PT envia a Lira pedido de arquivamento de projeto que anistia condenados do 8 de janeiro
O PT enviou nesta quarta-feira, 20, ao presidente da Câmara, Arthur Lira (PP-AL), um pedido de arquivamento do projeto de lei que anistia os condenados pela invasão das sedes dos três Poderes nos ataques golpistas de 8 de janeiro de 2023.
O partido argumenta que é “inoportuno” e “inconveniente” manter a tramitação da proposta no Congresso após as revelações da Polícia Federal sobre um plano de assassinato elaborado em 2022 contra o presidente Luiz Inácio Lula da Silva, o vice Geraldo Alckmin e o ministro Alexandre de Moraes, do Supremo Tribunal Federal (STF).
O projeto da anistia quase foi votado em outubro na Comissão de Constituição e Justiça (CCJ), diante da pressão de parlamentares bolsonaristas. No entanto, Lira retirou a proposta do colegiado e a encaminhou para uma comissão especial, o que prolongou o tempo de tramitação.
“Além de demonstrar a gravíssima trama criminosa dos chefes do golpe, que poderiam vir a se beneficiar da anistia proposta, a perspectiva de perdão ou impunidade dos envolvidos tem servido de estímulo a indivíduos ou grupos extremistas de extrema direita”, diz nota assinada pela presidente do PT, Gleisi Hoffmann, e pelo líder da sigla na Câmara, Odair Cunha (MG).

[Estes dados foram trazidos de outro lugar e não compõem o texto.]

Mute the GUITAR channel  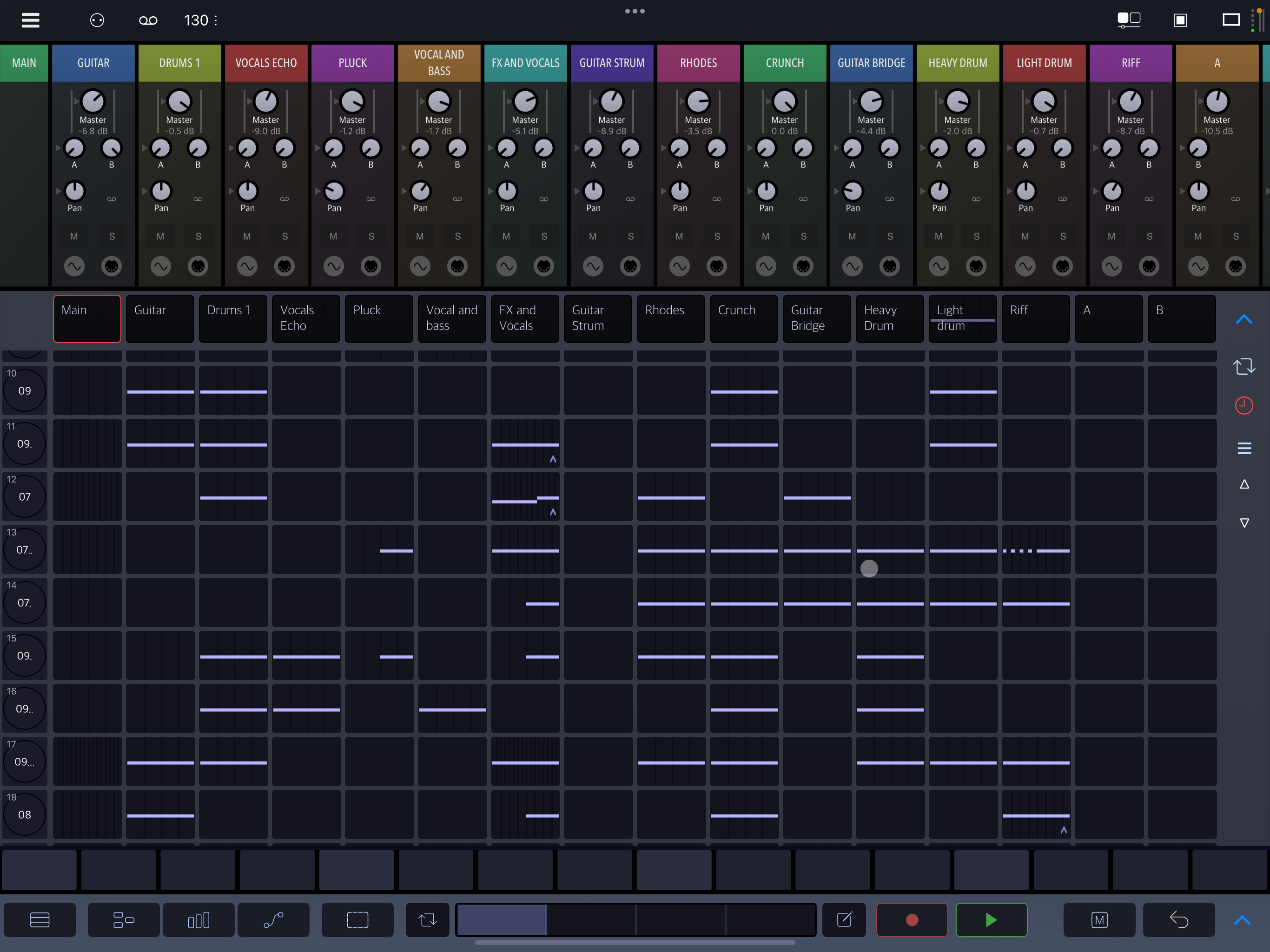click(x=74, y=236)
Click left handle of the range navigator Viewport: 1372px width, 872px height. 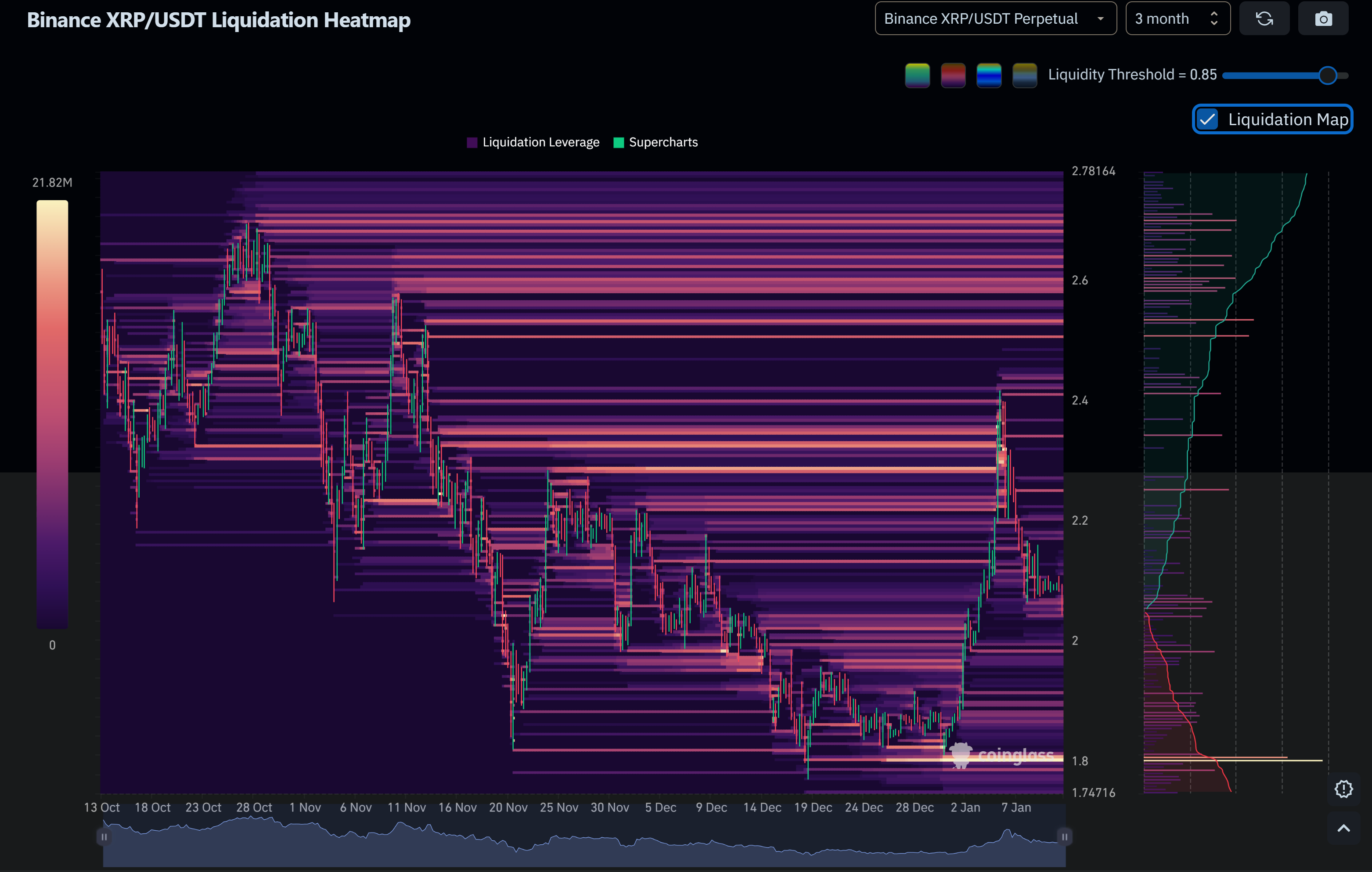[x=104, y=837]
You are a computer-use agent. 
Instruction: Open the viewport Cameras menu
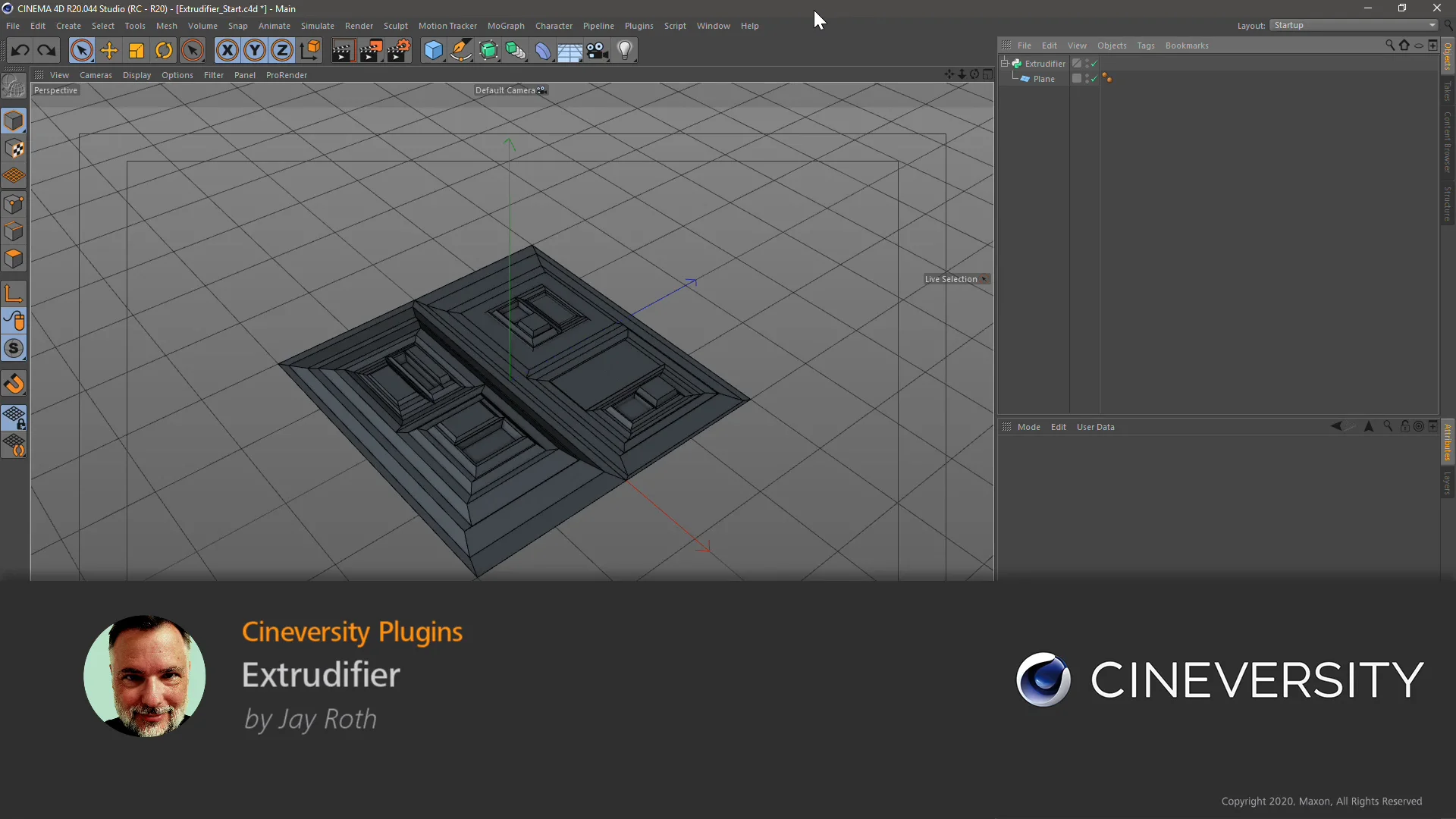96,75
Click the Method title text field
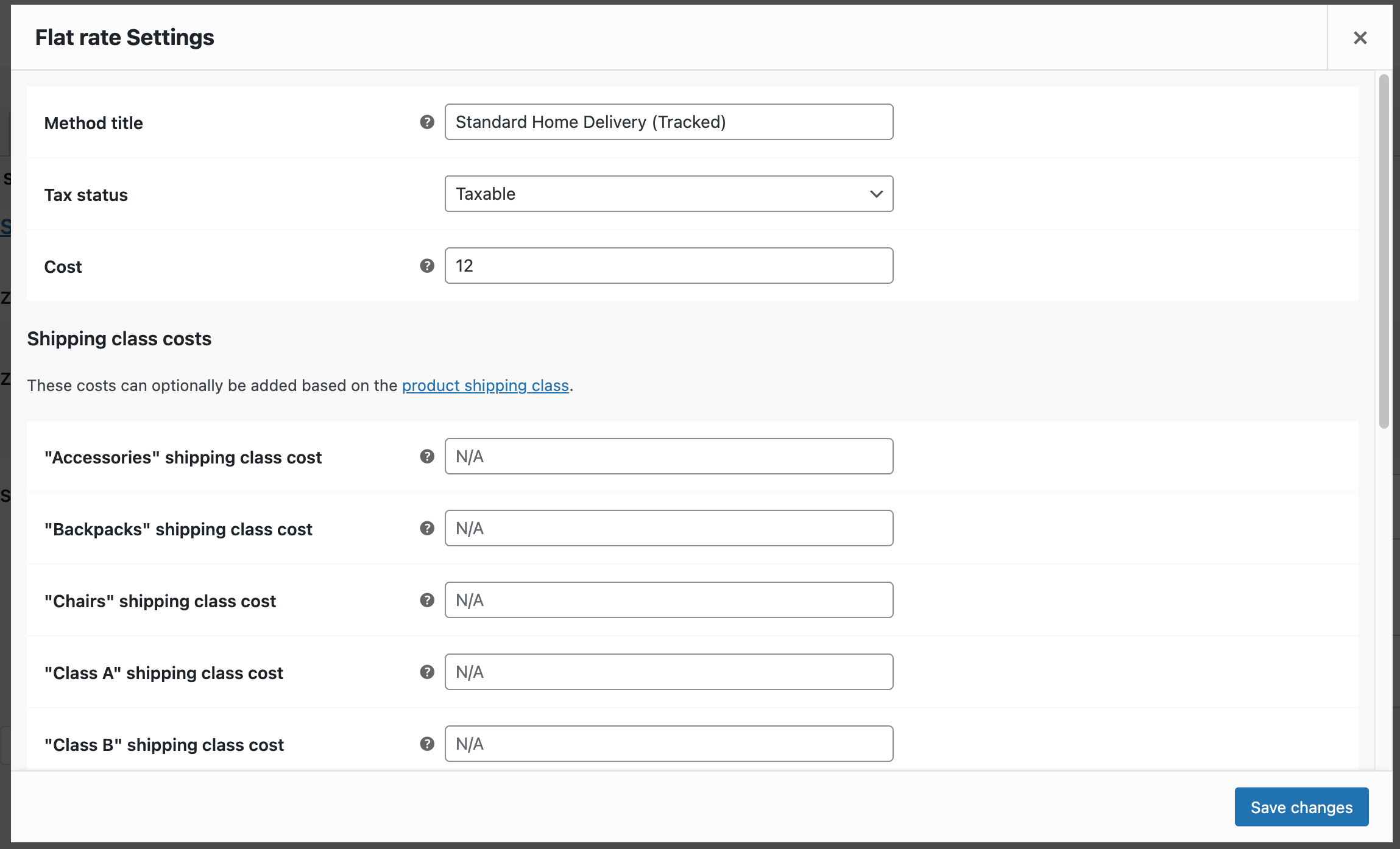This screenshot has height=849, width=1400. pos(668,122)

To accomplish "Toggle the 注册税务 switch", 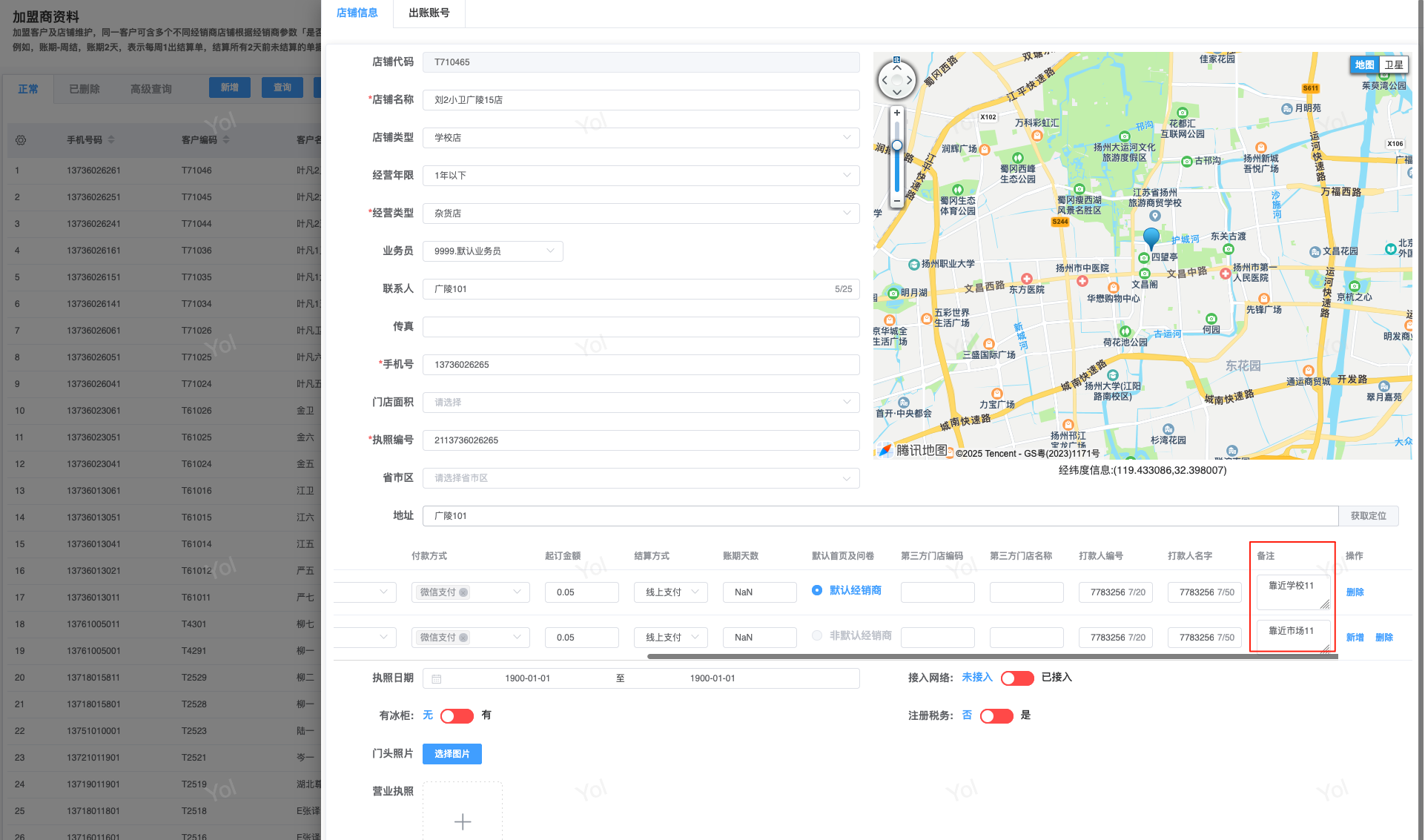I will [996, 715].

A anistia chegou a virar assunto da sucessão de Lira na Câmara. Nas negociações para apoiar o deputado Hugo Motta (Republicanos-PB), favorito para vencer a eleição da Mesa Diretora em fevereiro, o PT pediu compromisso com o arquivamento do projeto. O PL, partido do ex-presidente Jair Bolsonaro, defendeu o avanço do texto. Para que o tema não contaminasse o processo sucessório, Lira avisou que resolveria o imbróglio ainda este ano. A promessa abriu caminho para que tanto o PT quanto o PL embarcassem na candidatura de Motta.